Just a few days before the world paid tribute to the resilience, industry and resourcefulness of women, members of a non-state armed group (NSAG) allegedly abducted an unverified number of women, girls and boys – IDPs from the ISS, Zulum, Kaigama, and Arabic IDP camps who were out in the bush in search of firewood. Some days later –  March 7 to be precise 7th of March, 2024, bandits attacked the Kuriga community in Chikun Local Government Area of Kaduna State and kidnapped about 286 students including some teachers at the LEA Primary School Kuriga. The bandits are reportedly demanding one billion naira as ransom for the victims.

• **DATASET EXTRACT**:

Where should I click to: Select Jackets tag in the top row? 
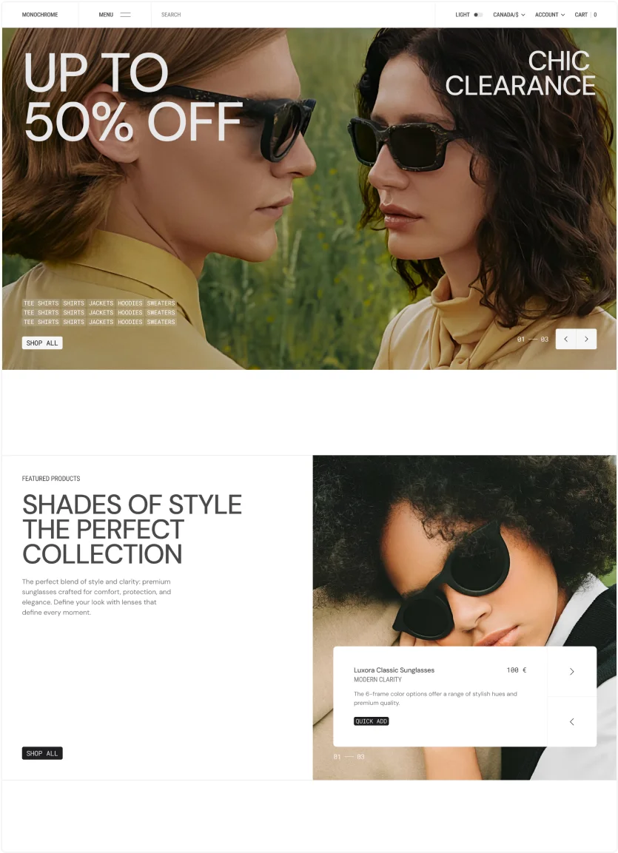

• **DIRECTIONS**:
(1) In the passage about the abductions, translate this sentence into Spanish: "The bandits are reportedly demanding one billion naira as ransom for the victims."
(2) Pick up the passage about the abductions after its final sentence and extend it by a paragraph.

• **SOLVED PROBLEMS**:
(1) Según los informes, los bandidos exigen mil millones de nairas como rescate por las víctimas.

(2)
An unhealthy Spike

From 2011 to 2023, Nigeria experienced a dramatic increase in kidnapping incidents, with various reports and databases documenting the alarming trend. The Nigeria Security Tracker (NST) recorded about 19,800 incidents of kidnapping across the country within the past decade . While The Global Terrorism Database (GTD) identified Nigeria as the country with the highest number of reported kidnappings globally in 2019, underscoring the severity of the situation. Topping the list of most kidnapped persons are women, children, and internally displaced persons (IDPs), who are particularly vulnerable to kidnapping due to their perceived lack of protection and resources. Women and children, often targeted for ransom, sexual exploitation, forced marriage, and recruitment into armed groups, while IDPs face additional challenges stemming from their displacement and precarious living conditions.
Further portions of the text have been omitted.